Une chose sûre : le ciel est bleu alors qu’il était pour le moins maussadement grisé la veille (et c’est rien de l’écrire, comparé à celui qui se radinera le lendemain, mais ce sera vu dans le troisième et dernier chapitre de cette narration fleuve ;)).

2014_01_Bretagne25

Ses protagonistes (à la narration en cours) se donnent à fond afin de récolter les plus belles illustrations à même de la mettre en valeur de la plus belle façon qu’il se puisse, palsambleu.

2014_01_Bretagne26

Les émules n’ont qu’à s’imaginer les contrebandiers qui, devant cette vue n’en deviennent que plus voleurs encore, à tant mirer ces demeures luxueuses, autant de promesses de confort à en signer son pacte avec Faust afin de s’y installer, les pauvres bandits ! Petit réconforts pour les pauvres de maintenant, la plupart de ces bicoques ont été soit refilées à la mairie, soit découpées en appartement : le luxe est parfois plus proche du simple vernis que d’une réalité profonde. Enfin, tel était le cas jusqu’à l’avènement de la société du monde de maintenant, qualifié pourtant de moderne, qui voit de nouveaux riches l’être devenus tellement plus que ceux-là d’antan, et qui se sont contentés de placer le  flouze de leurs géniteurs dans des endroits bien planqués et sans risque, les « Paradis fiscaux » que ça s’appelle (ça en dit long, s’pas?), quand leurs ancêtres, eux, s’aventuraient, risquaient, investissaient, participaient à l’essor de leur nation…

A suivre.

Ah oui ! La signification de la première photographie ? Elle symbolise la source d’inspiration qui a nourri l’auteur, du fait du ciel bleu et du coucher de soleil au moment d’entamer ce billet, lui qui demeure à Paris quand ses considérations circonvolutionnistes vont concerner un paysage marin : la vue sur rue parisienne est un contraste à même de générer moult michèlèmiennes digressions, comme en témoigne les élucubrations ci-dessus.

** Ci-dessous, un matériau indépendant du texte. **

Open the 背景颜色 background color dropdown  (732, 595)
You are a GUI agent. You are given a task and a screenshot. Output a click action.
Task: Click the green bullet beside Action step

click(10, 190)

Demain en revanche, ce sera silence sur le blog car ce petit monde + Kévin M. vont au POPB pour y écouter et voir M. Ennio M. en personne diriger son orchestre et exécuter quelques unes de ses oeuvres musicalement cinématographiques. Un Grand moment à vivre, assurément.

YoUpie !

A bIeNtÔt ChEz VoUs, là-dedans !

* Ceci dit, Michel M. et Elena A. se sont mis d’accord pour éviter le plus possible de regarder ensemble un film, tellement l’absence de culture cinématographique (mais elle est très cultivée en d’autres domaines, de ceux qui rendent l’auteur parfaitement inculte, chacun ses passions) d’icelle lui font poser sans cesse mille et une questions, le truc qui tue aussi assurément un film que le charme du plus beau des mâles, lorsqu’il s’en vient à lâcher une sonore caisse en pleine opération de séduction, c’est redoutable en un mot.